La journée s’est conclue par un Appel au dialogue national et au dépôt des armes dont la liste des signataires grandit tous les jours.

Pour rappeler l’importance de cet appel et la nécessité impérieuse du dialogue aujourd’hui en RCA, Opinion Internationale publie dans une série d’articles, l’ensemble des discours donnés ce jour-là : Les discours de Bangui en hommage à Barthélémy Boganda.

Aujourd’hui, l’allocution de Maitre Bruno Hyacinthe Gbiegba, avocat à la Cour et conseiller national de la transition. 

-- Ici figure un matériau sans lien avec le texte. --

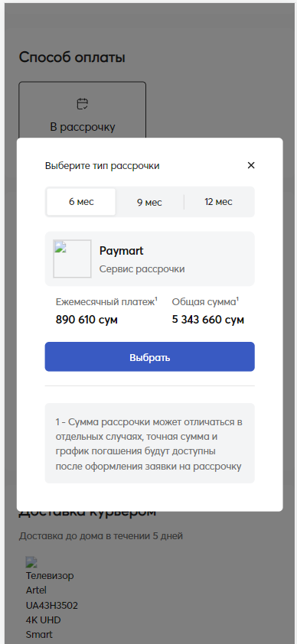Click the Выберите тип рассрочки heading
This screenshot has height=644, width=297.
(103, 166)
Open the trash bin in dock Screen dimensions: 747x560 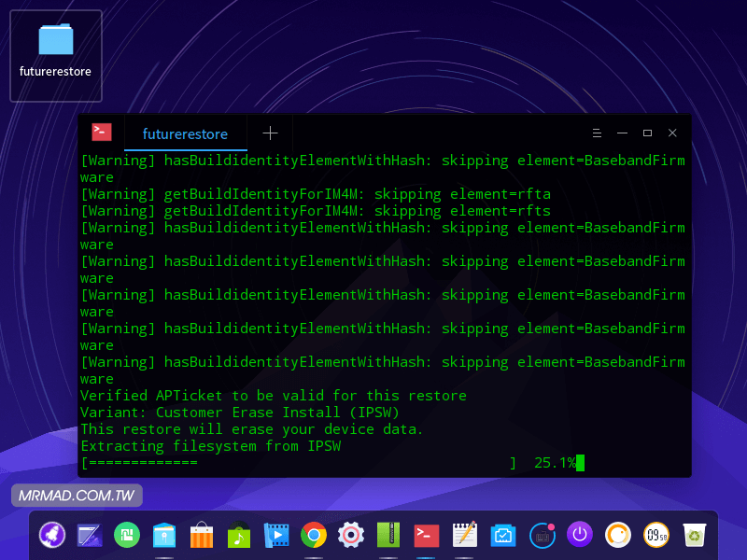pyautogui.click(x=694, y=535)
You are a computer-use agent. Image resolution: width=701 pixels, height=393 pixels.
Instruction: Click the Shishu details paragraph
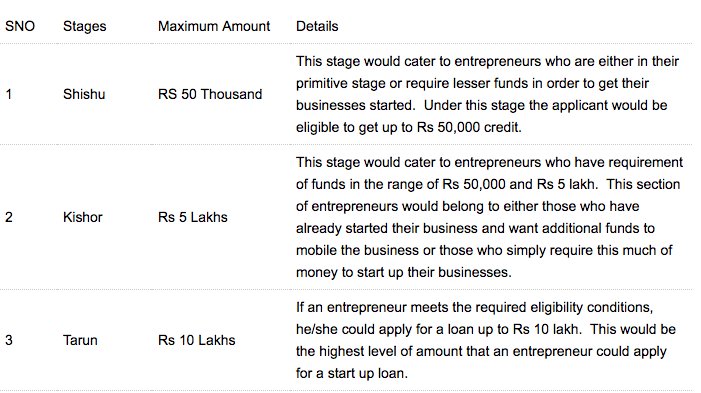pyautogui.click(x=487, y=94)
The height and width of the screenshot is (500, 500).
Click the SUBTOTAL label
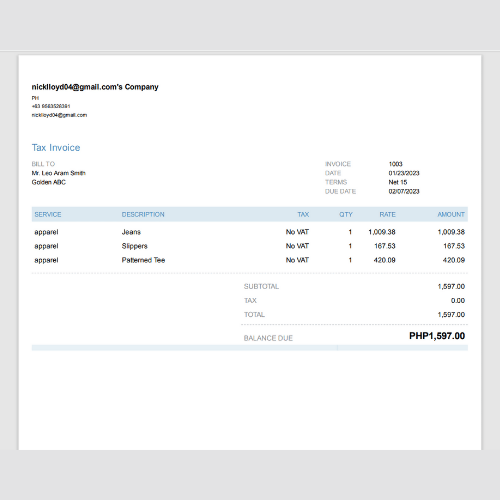(x=261, y=287)
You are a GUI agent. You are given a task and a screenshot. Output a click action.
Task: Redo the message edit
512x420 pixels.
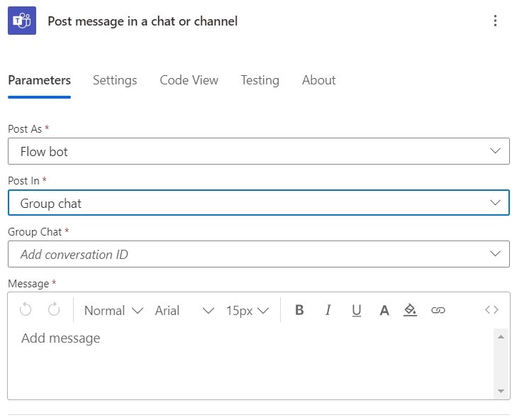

Me Bruno Hyacinthe Gbiegba à l'Assemblée nationale de la RCA à Bangui, mars 2014 © Alain Elorza

Me Bruno Hyacinthe Gbiegba à l’Assemblée nationale de la RCA à Bangui, mars 2014 © Alain Elorza

« Libérer l’Afrique et les Africaines de la servitude et de la misère, telle est ma raison d’être et le sens de mon existence… » – Barthélemy Boganda

Monsieur le Président du Conseil National de Transition
Mesdames et Messieurs les Ministres du Gouvernement de Transition
Mesdames et Messieurs les Chefs de missions diplomatiques
Mesdames et Messieurs les Membres du Bureau du Conseil National de Transition
Mesdames et Messieurs les Présidents des associations et partis politiques
Mesdames et Messieurs les Responsables des associations
Mesdames et Messieurs les participants

La République Centrafricaine est confrontée à l’instabilité politique depuis plus de trente ans ; et elle s’est accentuée avec les crises politico-militaires cycliques qui ont débuté avec les mutineries de 1996-1997.

Lors des assises du Dialogue politique inclusif tenu en décembre 2008, les acteurs de la vie sociopolitique s’étaient engagés à résoudre désormais tous les différends qui naitraient par le dialogue.

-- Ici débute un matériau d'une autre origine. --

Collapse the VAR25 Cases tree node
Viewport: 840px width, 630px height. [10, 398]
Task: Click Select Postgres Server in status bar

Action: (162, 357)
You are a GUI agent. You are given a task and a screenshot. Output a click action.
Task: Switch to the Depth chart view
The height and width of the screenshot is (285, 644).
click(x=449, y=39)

La résolution du différend né à la suite de la contestation des élections générales de 2011 par les partis politiques de l’opposition démocratique, aurait pu être une occasion pour la mise en œuvre de cet engagement solennel pris en 2008, pour résoudre les différends par le dialogue. Mais, malheureusement les protagonistes ont gardé chacun leurs positions.

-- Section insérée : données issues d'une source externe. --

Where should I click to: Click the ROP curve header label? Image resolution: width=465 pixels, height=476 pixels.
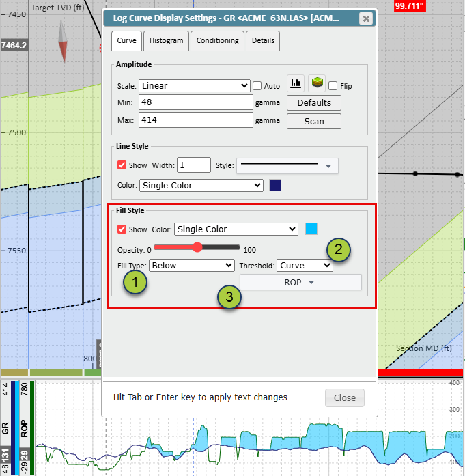point(25,429)
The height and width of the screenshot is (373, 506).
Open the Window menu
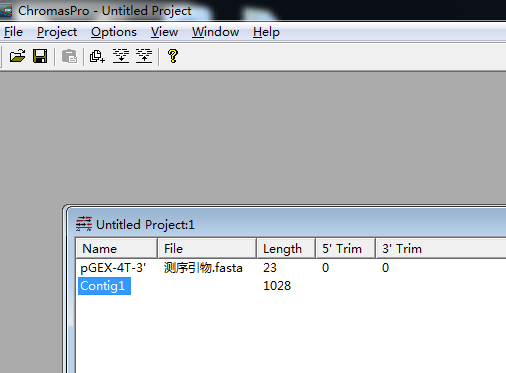point(215,32)
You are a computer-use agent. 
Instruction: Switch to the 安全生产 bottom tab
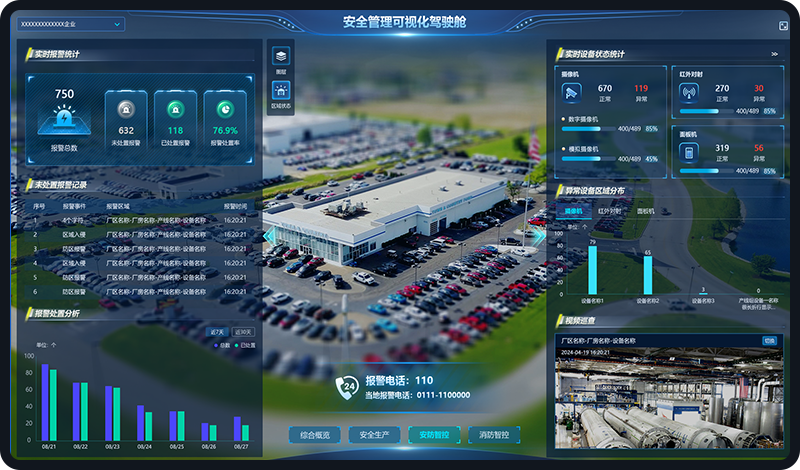380,435
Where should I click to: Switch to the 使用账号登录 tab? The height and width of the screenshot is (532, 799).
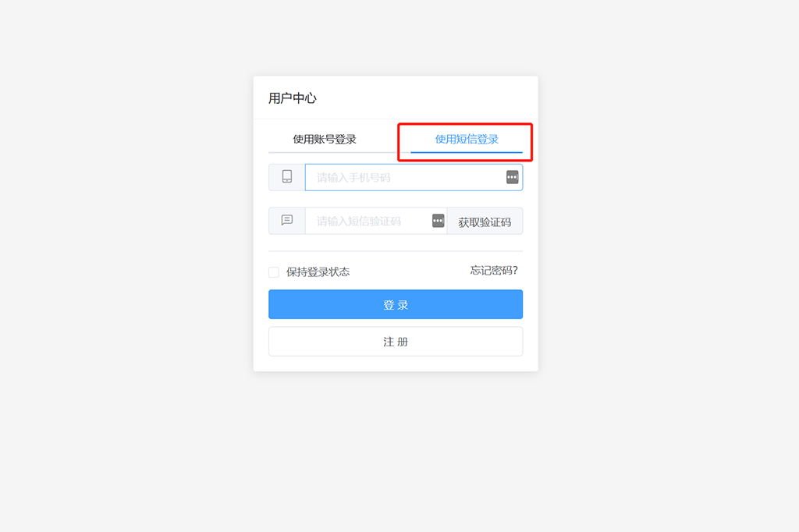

Les parties seront contraintes aux négociations de Libreville, par le déclenchement de la rébellion de la coalition Séléka en décembre 2012, qui a soulevé des problèmes liés aux violations des droits humains, l’exclusion des ressortissants de leurs régions, la mauvaise gouvernance…

En dépit de la signature des accords de Libreville, aucune des parties prenantes n’avaient la volonté réelle de les respecter et encore moins de les appliquer ; puisqu’elles avaient un agenda caché. La reprise des hostilités entre les belligérants et l’avènement de la coalition Séléka au pouvoir de l’Etat le 24 mars 2013 en est la preuve patente.

Au lieu d’exercer les institutions de l’Etat en corrigeant tout ce qui avaient été décrié lors de la gestion du précédent régime, les responsables de la coalition Séléka ont plongé la RCA dans un chaos indescriptible, par des violations massives et répétées des droits humains, sur des non musulmans.

C’est dans ce contexte qu’un mouvement dit anti-balaka, né pour répondre aux pires exactions des Sélékas, se comporte exactement comme eux sur certains sujets musulmans et d’autres personnes. Ces actes commis par ces derniers sont de nature à compromettre la cohésion nationale et le vivre ensemble.

Les acteurs de la vie sociopolitique de la RCA sont actuellement devant une situation réelle, à laquelle, il est important et urgent de donner une réponse appropriée, à savoir la résolution pacifique de ce conflit et en même temps prévenir éventuellement ceux qui naitront.

Dans le cadre de cette réflexion sur Barthélemy Boganda, le père de « Zo Kwe Zo », cet illustre homme politique qui est la référence de tous les Centrafricains, la situation catastrophique dans laquelle la RCA se trouve doit nous interpeller.

Nous avons tous une responsabilité dans ce drame collectif que nous vivons ; soit à cause de nos actions ou de notre passivité.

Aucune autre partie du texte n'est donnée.